Passage shown:
—————
Deep in the throes of empty nest syndrome, Kelly Medina is missing her son who has left for college and mourns the life she used to have.
Kelly discovers that there is another Kelly Medina in town, a young single mother with a baby boy. Intrigued she starts to look for the other Kelly in real life and online, her obsession growing to know more about the woman. Finally, the two Kellies meet and start an instant friendship that is forced by the older Kelly as she feels that the younger woman isn’t being the best mother she can be to baby Sullivan. The friendship gets closer and closer until one of them disappears.
The original Kelly is an unreliable narrator which I always love in a suspense novel, it really helps to obfuscate what is really happening which for me amps amp the fun. We learn that Kelly has been through some trauma and has had past experiences of hallucinations and delusions, which has you questioning what and who is really in the story.
Excerpt from When I Was You by Amber Garza
“Well-baby?” I let out a surprised laugh. “You’re about nineteen years too late.”
“Excuse me?” Nancy asked, clearly confused.
“My son isn’t a baby,” I explained. “He’s nineteen.”
“Oh, I’m so sorry,” Nancy immediately replied.
I could hear the clicking of a keyboard.
“I apologize. I called the wrong Kelly Medina.”
“There’s another Kelly Medina in Folsom?” My maiden name had been Smith. There are a million other Kelly Smiths in the world. In California, even. But since I’d married Rafael, I’d never met another Kelly Medina.
“Yes. Her child is a new patient.”
It felt like yesterday when my child was a new patient. I remembered sitting in the waiting room of Dr. Cramer’s office, holding my tiny newborn, waiting for the nurse to call my name.
—————
Dataset records:
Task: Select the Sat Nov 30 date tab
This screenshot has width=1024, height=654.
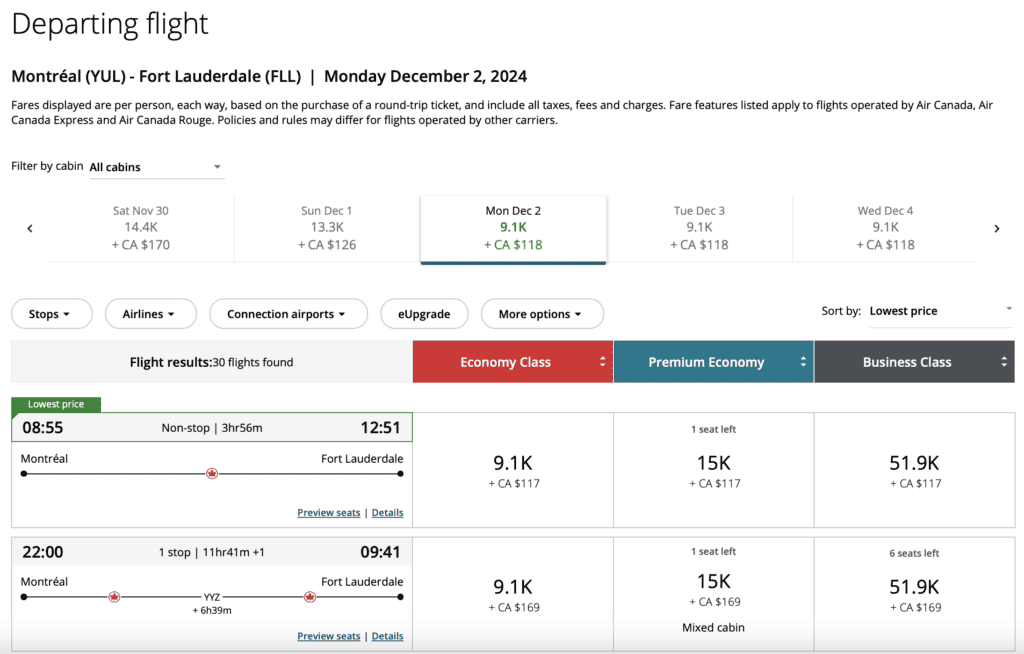Action: click(x=141, y=228)
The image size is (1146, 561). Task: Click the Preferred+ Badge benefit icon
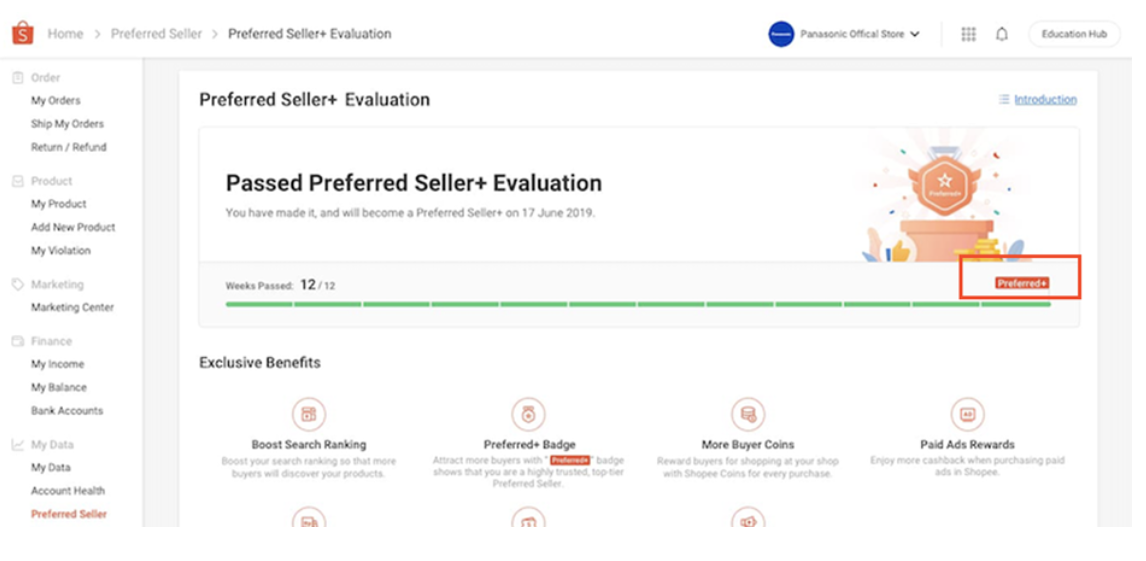(528, 413)
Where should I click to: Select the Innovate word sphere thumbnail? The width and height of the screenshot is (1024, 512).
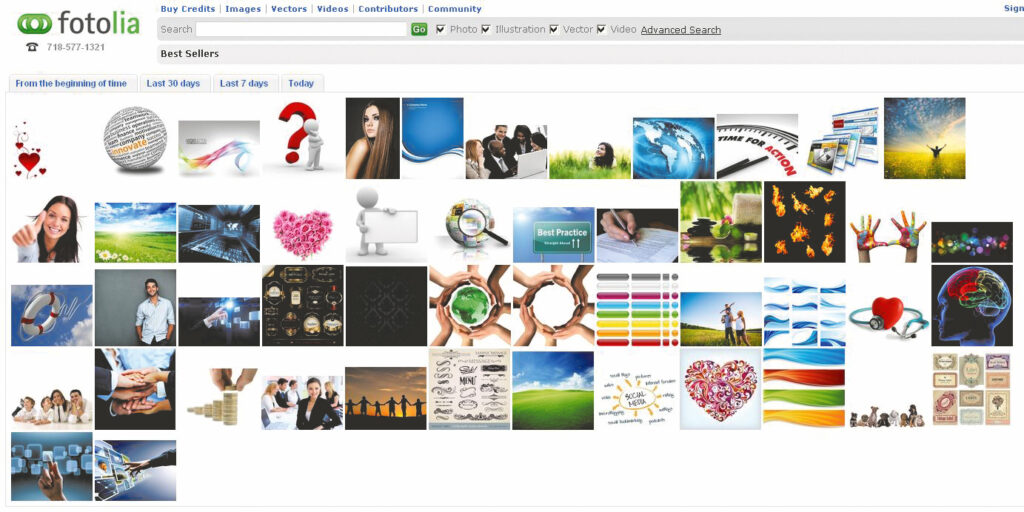pyautogui.click(x=135, y=141)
—————
Action item: According to the book review, what was Kelly's maiden name? Answer from the book review alone, not the records.

Answer: Smith